**** PROVIDED INFORMATION

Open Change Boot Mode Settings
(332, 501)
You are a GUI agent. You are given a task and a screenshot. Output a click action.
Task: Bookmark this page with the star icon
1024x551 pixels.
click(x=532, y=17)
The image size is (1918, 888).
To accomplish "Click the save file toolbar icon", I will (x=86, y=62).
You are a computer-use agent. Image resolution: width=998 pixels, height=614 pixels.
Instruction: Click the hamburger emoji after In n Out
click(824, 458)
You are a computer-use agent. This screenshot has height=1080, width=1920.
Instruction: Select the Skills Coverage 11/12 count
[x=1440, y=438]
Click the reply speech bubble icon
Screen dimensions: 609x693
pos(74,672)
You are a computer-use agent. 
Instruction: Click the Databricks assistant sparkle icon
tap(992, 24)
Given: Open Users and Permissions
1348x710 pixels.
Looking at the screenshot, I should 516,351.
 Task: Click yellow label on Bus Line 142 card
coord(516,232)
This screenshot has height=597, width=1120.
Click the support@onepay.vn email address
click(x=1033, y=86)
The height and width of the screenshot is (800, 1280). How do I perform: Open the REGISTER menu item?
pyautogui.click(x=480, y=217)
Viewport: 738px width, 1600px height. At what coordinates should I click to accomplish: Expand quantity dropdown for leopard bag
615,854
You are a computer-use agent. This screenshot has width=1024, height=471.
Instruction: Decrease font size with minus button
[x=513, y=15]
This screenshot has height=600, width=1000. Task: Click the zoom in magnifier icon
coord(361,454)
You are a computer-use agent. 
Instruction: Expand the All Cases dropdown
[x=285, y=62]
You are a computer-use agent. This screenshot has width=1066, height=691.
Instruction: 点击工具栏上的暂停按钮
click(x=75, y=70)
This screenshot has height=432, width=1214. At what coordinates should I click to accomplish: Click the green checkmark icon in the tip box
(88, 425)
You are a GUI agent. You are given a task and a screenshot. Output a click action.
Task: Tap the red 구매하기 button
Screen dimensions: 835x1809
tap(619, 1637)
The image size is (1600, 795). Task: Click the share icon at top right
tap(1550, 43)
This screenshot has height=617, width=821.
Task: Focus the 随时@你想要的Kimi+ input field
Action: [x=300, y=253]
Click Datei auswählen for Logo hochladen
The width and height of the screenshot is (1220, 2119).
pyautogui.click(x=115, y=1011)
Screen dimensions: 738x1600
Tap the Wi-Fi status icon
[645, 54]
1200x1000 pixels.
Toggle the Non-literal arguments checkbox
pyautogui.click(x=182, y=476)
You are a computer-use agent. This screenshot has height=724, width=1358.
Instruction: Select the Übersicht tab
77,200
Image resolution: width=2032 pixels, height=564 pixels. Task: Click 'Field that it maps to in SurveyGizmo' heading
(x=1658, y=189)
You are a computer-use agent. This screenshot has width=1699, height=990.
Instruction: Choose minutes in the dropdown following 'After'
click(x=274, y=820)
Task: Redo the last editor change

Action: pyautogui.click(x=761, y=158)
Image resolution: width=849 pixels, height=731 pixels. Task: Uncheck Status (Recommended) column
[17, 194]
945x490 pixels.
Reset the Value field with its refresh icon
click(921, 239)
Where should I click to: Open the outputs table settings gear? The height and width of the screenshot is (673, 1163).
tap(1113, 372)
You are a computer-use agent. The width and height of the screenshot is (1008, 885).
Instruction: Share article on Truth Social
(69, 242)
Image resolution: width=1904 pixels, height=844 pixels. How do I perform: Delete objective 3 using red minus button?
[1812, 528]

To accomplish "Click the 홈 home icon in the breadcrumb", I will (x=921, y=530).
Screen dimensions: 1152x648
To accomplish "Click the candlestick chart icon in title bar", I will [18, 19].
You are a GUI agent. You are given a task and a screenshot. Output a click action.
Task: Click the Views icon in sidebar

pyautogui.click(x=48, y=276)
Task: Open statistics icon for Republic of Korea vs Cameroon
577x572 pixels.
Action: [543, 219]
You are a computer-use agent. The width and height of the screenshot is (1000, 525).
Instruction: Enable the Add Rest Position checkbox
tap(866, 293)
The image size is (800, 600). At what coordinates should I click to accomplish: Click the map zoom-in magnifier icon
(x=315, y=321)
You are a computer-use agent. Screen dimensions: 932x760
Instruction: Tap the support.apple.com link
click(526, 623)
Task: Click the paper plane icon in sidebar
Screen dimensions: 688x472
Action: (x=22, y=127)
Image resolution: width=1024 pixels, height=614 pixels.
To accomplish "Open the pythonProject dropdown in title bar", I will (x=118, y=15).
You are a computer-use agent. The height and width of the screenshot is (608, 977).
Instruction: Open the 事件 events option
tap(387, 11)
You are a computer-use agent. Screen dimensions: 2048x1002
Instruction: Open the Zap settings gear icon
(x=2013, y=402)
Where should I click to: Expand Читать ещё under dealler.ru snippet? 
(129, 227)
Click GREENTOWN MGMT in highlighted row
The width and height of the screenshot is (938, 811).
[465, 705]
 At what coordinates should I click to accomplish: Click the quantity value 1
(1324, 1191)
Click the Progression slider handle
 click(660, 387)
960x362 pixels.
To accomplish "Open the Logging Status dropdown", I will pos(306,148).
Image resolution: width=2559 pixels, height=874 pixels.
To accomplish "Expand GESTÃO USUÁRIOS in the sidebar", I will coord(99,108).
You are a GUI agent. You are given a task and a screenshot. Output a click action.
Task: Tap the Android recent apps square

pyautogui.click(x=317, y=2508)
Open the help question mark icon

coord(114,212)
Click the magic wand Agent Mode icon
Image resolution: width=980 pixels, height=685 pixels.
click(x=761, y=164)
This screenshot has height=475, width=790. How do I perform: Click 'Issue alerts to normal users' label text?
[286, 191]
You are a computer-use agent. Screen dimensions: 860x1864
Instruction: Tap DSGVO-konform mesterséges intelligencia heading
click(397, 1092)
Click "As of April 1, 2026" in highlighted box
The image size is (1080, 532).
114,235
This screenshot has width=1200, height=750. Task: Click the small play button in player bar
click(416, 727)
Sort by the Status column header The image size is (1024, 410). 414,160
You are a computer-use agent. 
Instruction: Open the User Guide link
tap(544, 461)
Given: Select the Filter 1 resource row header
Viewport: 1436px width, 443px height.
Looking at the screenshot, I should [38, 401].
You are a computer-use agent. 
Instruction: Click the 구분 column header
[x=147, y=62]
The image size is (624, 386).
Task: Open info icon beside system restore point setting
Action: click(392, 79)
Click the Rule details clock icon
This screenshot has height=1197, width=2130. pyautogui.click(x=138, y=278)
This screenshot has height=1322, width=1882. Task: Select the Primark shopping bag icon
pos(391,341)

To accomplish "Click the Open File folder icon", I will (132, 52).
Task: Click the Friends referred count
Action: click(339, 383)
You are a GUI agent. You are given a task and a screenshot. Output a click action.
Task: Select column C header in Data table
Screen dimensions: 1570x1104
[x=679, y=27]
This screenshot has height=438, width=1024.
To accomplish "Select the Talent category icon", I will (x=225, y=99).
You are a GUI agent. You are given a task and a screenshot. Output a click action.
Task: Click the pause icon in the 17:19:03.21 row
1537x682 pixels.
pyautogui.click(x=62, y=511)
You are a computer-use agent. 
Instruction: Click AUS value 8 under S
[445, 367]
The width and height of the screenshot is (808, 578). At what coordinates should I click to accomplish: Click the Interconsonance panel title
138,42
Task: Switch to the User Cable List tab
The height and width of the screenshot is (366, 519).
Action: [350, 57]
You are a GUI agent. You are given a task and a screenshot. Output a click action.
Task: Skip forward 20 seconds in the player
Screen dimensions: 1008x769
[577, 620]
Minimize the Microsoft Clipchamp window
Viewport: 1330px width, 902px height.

********

## TRY IT
Reproduce all records exactly, without omissions.

## ANSWER SPACE
Open Change Boot Mode Settings
(332, 501)
You are a GUI agent. You are given a task and a screenshot. Output a click action.
Task: Bookmark this page with the star icon
1024x551 pixels.
click(x=532, y=17)
The image size is (1918, 888).
To accomplish "Click the save file toolbar icon", I will (x=86, y=62).
You are a computer-use agent. Image resolution: width=998 pixels, height=614 pixels.
Instruction: Click the hamburger emoji after In n Out
click(824, 458)
You are a computer-use agent. This screenshot has height=1080, width=1920.
Instruction: Select the Skills Coverage 11/12 count
[x=1440, y=438]
Click the reply speech bubble icon
Screen dimensions: 609x693
pos(74,672)
You are a computer-use agent. 
Instruction: Click the Databricks assistant sparkle icon
tap(992, 24)
Given: Open Users and Permissions
1348x710 pixels.
Looking at the screenshot, I should 516,351.
 Task: Click yellow label on Bus Line 142 card
coord(516,232)
This screenshot has height=597, width=1120.
Click the support@onepay.vn email address
click(x=1033, y=86)
The height and width of the screenshot is (800, 1280). How do I perform: Open the REGISTER menu item?
pyautogui.click(x=480, y=217)
Viewport: 738px width, 1600px height. At what coordinates should I click to accomplish: Expand quantity dropdown for leopard bag
615,854
You are a computer-use agent. This screenshot has width=1024, height=471.
Instruction: Decrease font size with minus button
[x=513, y=15]
This screenshot has height=600, width=1000. Task: Click the zoom in magnifier icon
coord(361,454)
You are a computer-use agent. 
Instruction: Expand the All Cases dropdown
[x=285, y=62]
You are a computer-use agent. This screenshot has width=1066, height=691.
Instruction: 点击工具栏上的暂停按钮
click(x=75, y=70)
This screenshot has height=432, width=1214. At what coordinates should I click to accomplish: Click the green checkmark icon in the tip box
(88, 425)
You are a GUI agent. You are given a task and a screenshot. Output a click action.
Task: Tap the red 구매하기 button
Screen dimensions: 835x1809
tap(619, 1637)
The image size is (1600, 795). Task: Click the share icon at top right
tap(1550, 43)
This screenshot has height=617, width=821.
Task: Focus the 随时@你想要的Kimi+ input field
Action: [x=300, y=253]
Click Datei auswählen for Logo hochladen
The width and height of the screenshot is (1220, 2119).
pyautogui.click(x=115, y=1011)
Screen dimensions: 738x1600
Tap the Wi-Fi status icon
[645, 54]
1200x1000 pixels.
Toggle the Non-literal arguments checkbox
pyautogui.click(x=182, y=476)
You are a computer-use agent. This screenshot has height=724, width=1358.
Instruction: Select the Übersicht tab
77,200
Image resolution: width=2032 pixels, height=564 pixels. Task: Click 'Field that it maps to in SurveyGizmo' heading
(x=1658, y=189)
You are a computer-use agent. This screenshot has width=1699, height=990.
Instruction: Choose minutes in the dropdown following 'After'
click(x=274, y=820)
Task: Redo the last editor change

Action: pyautogui.click(x=761, y=158)
Image resolution: width=849 pixels, height=731 pixels. Task: Uncheck Status (Recommended) column
[17, 194]
945x490 pixels.
Reset the Value field with its refresh icon
click(921, 239)
Where should I click to: Open the outputs table settings gear? The height and width of the screenshot is (673, 1163).
tap(1113, 372)
You are a computer-use agent. The width and height of the screenshot is (1008, 885).
Instruction: Share article on Truth Social
(69, 242)
Image resolution: width=1904 pixels, height=844 pixels. How do I perform: Delete objective 3 using red minus button?
[1812, 528]

To accomplish "Click the 홈 home icon in the breadcrumb", I will (x=921, y=530).
Screen dimensions: 1152x648
To accomplish "Click the candlestick chart icon in title bar", I will [18, 19].
You are a GUI agent. You are given a task and a screenshot. Output a click action.
Task: Click the Views icon in sidebar

pyautogui.click(x=48, y=276)
Task: Open statistics icon for Republic of Korea vs Cameroon
577x572 pixels.
Action: [543, 219]
You are a computer-use agent. The width and height of the screenshot is (1000, 525).
Instruction: Enable the Add Rest Position checkbox
tap(866, 293)
The image size is (800, 600). At what coordinates should I click to accomplish: Click the map zoom-in magnifier icon
(x=315, y=321)
You are a computer-use agent. Screen dimensions: 932x760
Instruction: Tap the support.apple.com link
click(526, 623)
Task: Click the paper plane icon in sidebar
Screen dimensions: 688x472
Action: (x=22, y=127)
Image resolution: width=1024 pixels, height=614 pixels.
To accomplish "Open the pythonProject dropdown in title bar", I will (x=118, y=15).
You are a computer-use agent. The height and width of the screenshot is (608, 977).
Instruction: Open the 事件 events option
tap(387, 11)
You are a computer-use agent. Screen dimensions: 2048x1002
Instruction: Open the Zap settings gear icon
(x=2013, y=402)
Where should I click to: Expand Читать ещё under dealler.ru snippet? 
(129, 227)
Click GREENTOWN MGMT in highlighted row
The width and height of the screenshot is (938, 811).
[465, 705]
 At what coordinates should I click to accomplish: Click the quantity value 1
(1324, 1191)
Click the Progression slider handle
 click(660, 387)
960x362 pixels.
To accomplish "Open the Logging Status dropdown", I will pos(306,148).
Image resolution: width=2559 pixels, height=874 pixels.
To accomplish "Expand GESTÃO USUÁRIOS in the sidebar", I will coord(99,108).
You are a GUI agent. You are given a task and a screenshot. Output a click action.
Task: Tap the Android recent apps square

pyautogui.click(x=317, y=2508)
Open the help question mark icon

coord(114,212)
Click the magic wand Agent Mode icon
Image resolution: width=980 pixels, height=685 pixels.
click(x=761, y=164)
This screenshot has height=475, width=790. How do I perform: Click 'Issue alerts to normal users' label text?
[286, 191]
You are a computer-use agent. Screen dimensions: 860x1864
Instruction: Tap DSGVO-konform mesterséges intelligencia heading
click(397, 1092)
Click "As of April 1, 2026" in highlighted box
The image size is (1080, 532).
114,235
This screenshot has width=1200, height=750. Task: Click the small play button in player bar
click(416, 727)
Sort by the Status column header The image size is (1024, 410). 414,160
You are a computer-use agent. 
Instruction: Open the User Guide link
tap(544, 461)
Given: Select the Filter 1 resource row header
Viewport: 1436px width, 443px height.
Looking at the screenshot, I should [38, 401].
You are a computer-use agent. 
Instruction: Click the 구분 column header
[x=147, y=62]
The image size is (624, 386).
Task: Open info icon beside system restore point setting
Action: click(392, 79)
Click the Rule details clock icon
This screenshot has height=1197, width=2130. pyautogui.click(x=138, y=278)
This screenshot has height=1322, width=1882. Task: Select the Primark shopping bag icon
pos(391,341)

To accomplish "Click the Open File folder icon", I will (132, 52).
Task: Click the Friends referred count
Action: click(339, 383)
You are a GUI agent. You are given a task and a screenshot. Output a click action.
Task: Select column C header in Data table
Screen dimensions: 1570x1104
[x=679, y=27]
This screenshot has height=438, width=1024.
To accomplish "Select the Talent category icon", I will (x=225, y=99).
You are a GUI agent. You are given a task and a screenshot. Output a click action.
Task: Click the pause icon in the 17:19:03.21 row
1537x682 pixels.
pyautogui.click(x=62, y=511)
You are a computer-use agent. 
Instruction: Click AUS value 8 under S
[445, 367]
The width and height of the screenshot is (808, 578). At what coordinates should I click to accomplish: Click the Interconsonance panel title
138,42
Task: Switch to the User Cable List tab
The height and width of the screenshot is (366, 519).
Action: [350, 57]
You are a GUI agent. You are given a task and a screenshot. Output a click action.
Task: Skip forward 20 seconds in the player
Screen dimensions: 1008x769
[577, 620]
Minimize the Microsoft Clipchamp window
Viewport: 1330px width, 902px height.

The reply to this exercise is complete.